Under such SAFE regulations, PRC residents who make, or have previously made, direct or indirect investments in offshore companies will be required to register those investments. In addition, any PRC resident who is a direct or indirect shareholder of an offshore company is required to file with the local branch of SAFE, with respect to that offshore company, any material change involving capital variation, such as an increase or decrease in capital, transfer or swap of shares, merger, division, long term equity or debt investment or creation of any security interest over the assets located in China. The SAFE regulations also impose obligations on onshore subsidiaries of the offshore special purpose company to coordinate with and supervise the beneficial owners of the offshore entity who are PRC residents to complete the SAFE registration process. If any PRC resident fails to comply with such SAFE regulations, the PRC subsidiaries of that offshore parent company may be prohibited from distributing their profits and the proceeds from any reduction in capital, share transfer or liquidation, to their offshore parent company, and the offshore parent company may also be prohibited from injecting additional capital into their PRC subsidiaries. Moreover, failure to comply with the various SAFE registration requirements described above could result in liability under PRC laws for evasion of applicable foreign exchange restrictions, such as fines.
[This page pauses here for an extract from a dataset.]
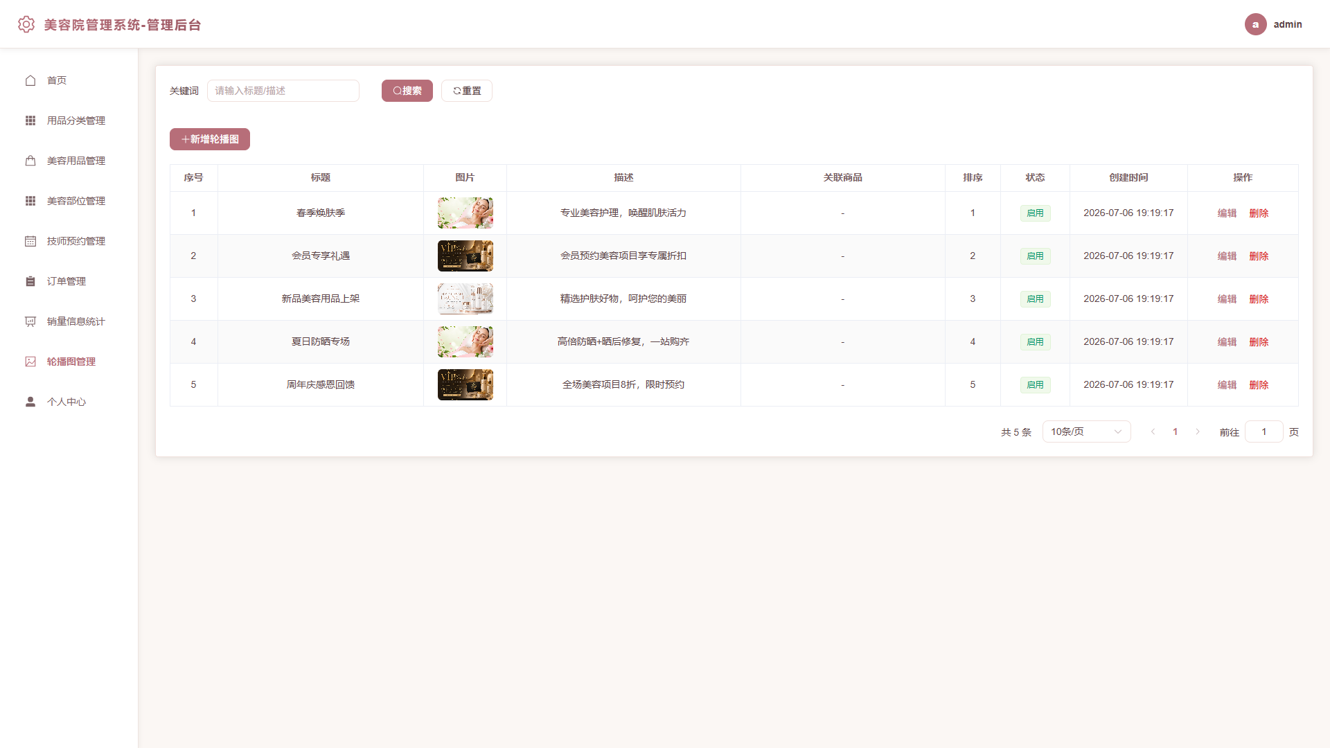Click the settings gear logo icon

[26, 24]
A failure to comply with PRC regulations regarding the registration of shares and share options held by our employees who are PRC citizens may subject such employees or us to fines and legal or administrative sanctions. As a result, we may be unable to operate and the value of your shares could decrease.
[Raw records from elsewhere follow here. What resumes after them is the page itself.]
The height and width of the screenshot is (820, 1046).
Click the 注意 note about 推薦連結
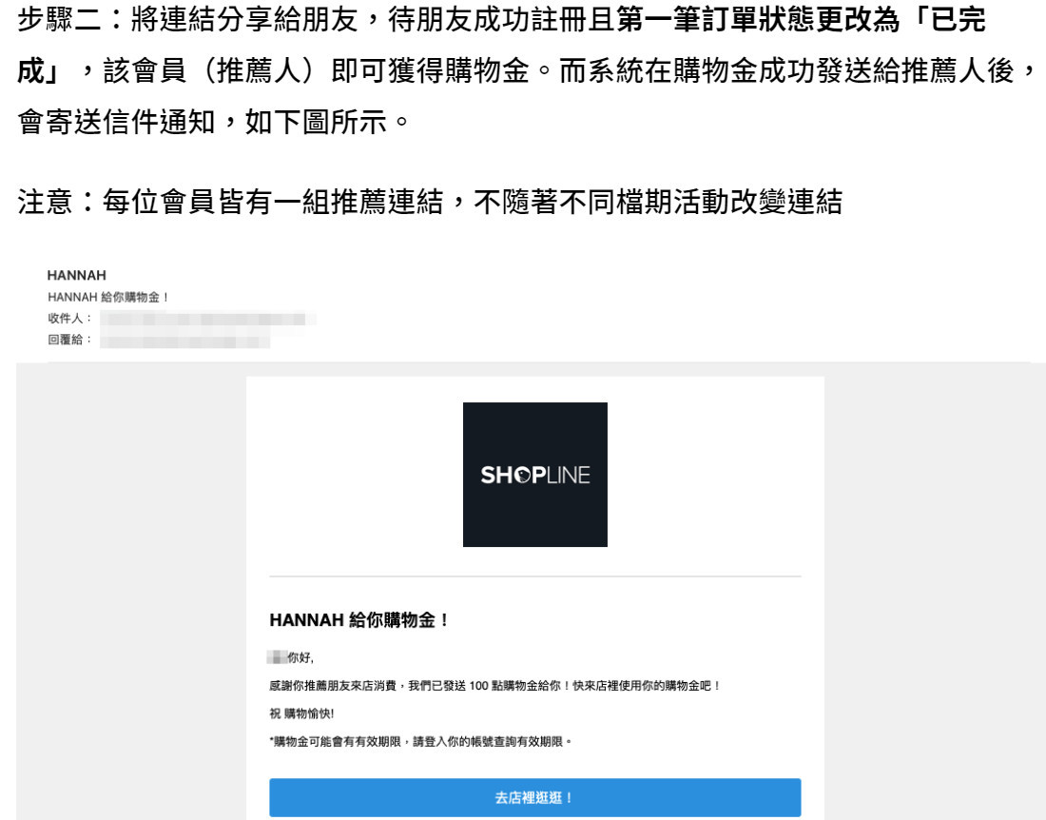pos(430,202)
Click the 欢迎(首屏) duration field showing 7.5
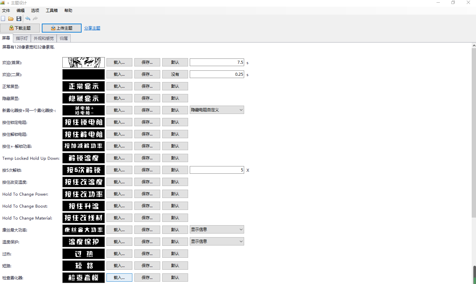The width and height of the screenshot is (476, 284). pos(217,62)
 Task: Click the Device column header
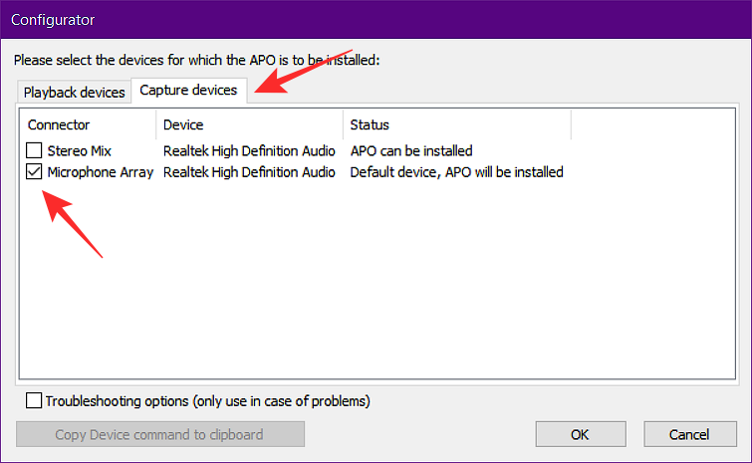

Pursuant to the Implementation Rules of the Administrative Measures on Individual Foreign Exchange, or the Individual Foreign Exchange Rules, promulgated on January 5, 2007 by SAFE and relevant guidance issued by SAFE in March 2007, PRC citizens who are granted shares or share options by an overseas-listed company according to its employee share option or share incentive plan are required, through the PRC subsidiaries of such overseas-listed company or other qualified PRC agents, to register with SAFE and complete certain other procedures related to the share option or other share incentive plan. In addition, the overseas listed company or its PRC subsidiaries or other qualified PRC agent is required to appoint an asset manager or administrator and a custodian bank, and open special foreign currency accounts to handle transactions relating to the share option or other share incentive plan. If we make equity compensation grants to persons who are PRC citizens, they may be required to register with SAFE. We may also face regulatory uncertainties that could restrict our ability to adopt an equity compensation plan for our directors and employees and other parties under PRC law.
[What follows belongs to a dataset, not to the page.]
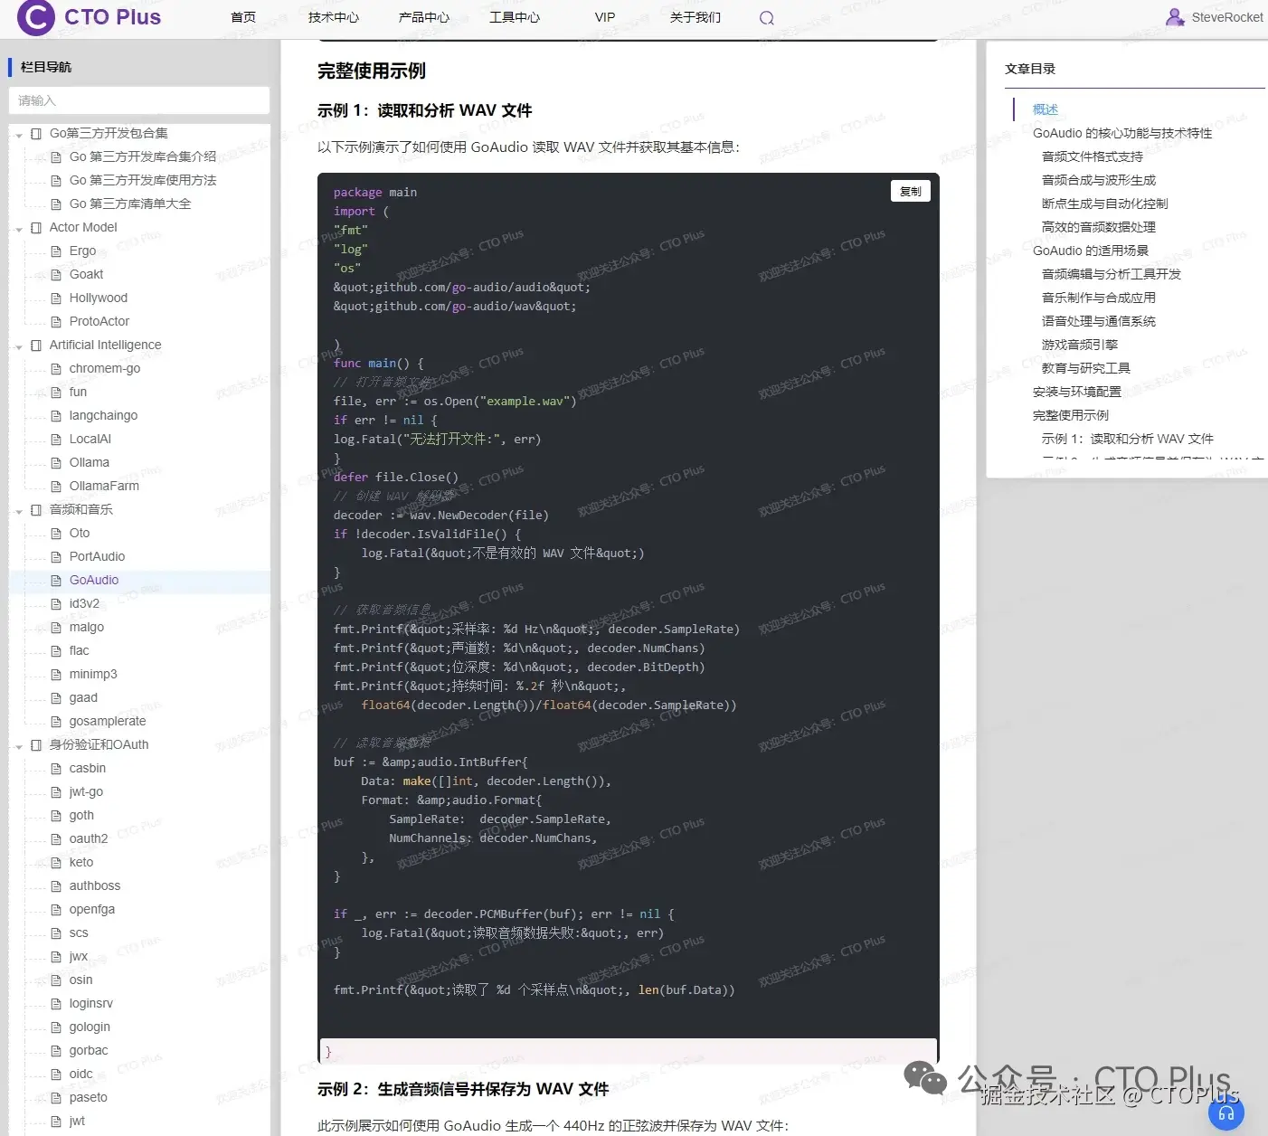Open the 概述 link in article directory

pyautogui.click(x=1046, y=109)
On April 6, 2007, SAFE issued the Operating Procedures for Administration of Domestic Individuals Participating in the Employee Stock Ownership Plan or Stock Option Plan of An Overseas Listed Company, also known as Circular 78. It is not clear whether Circular 78 covers all forms of equity compensation plans or only those which provide for the granting of stock options. For any plans which are so covered and are adopted by a non-PRC listed company after April 6, 2007, Circular 78 requires all participants who are PRC citizens to register with and obtain approvals from SAFE prior to their participation in the plan. In addition, Circular 78 also requires PRC citizens to register with SAFE and make the necessary applications and filings if they participated in an overseas listed company's covered equity compensation plan prior to April 6, 2007. We intend to adopt an equity compensation plan in the future and make option grants to our officers and directors, most of whom are PRC citizens. Circular 78 may require our officers and directors who receive option grants and are PRC citizens to register with SAFE. We believe that the registration and approval requirements contemplated in Circular 78 will be burdensome and time-consuming. If it is determined that any of our equity compensation plans is subject to Circular 78, failure to comply with such provisions may subject us and participants of our equity incentive plan who are PRC citizens to fines and legal sanctions and prevent us from being able to grant equity compensation to our PRC employees. In that case, our ability to compensate our employees and directors through equity compensation would be hindered and our business operations may be adversely affected.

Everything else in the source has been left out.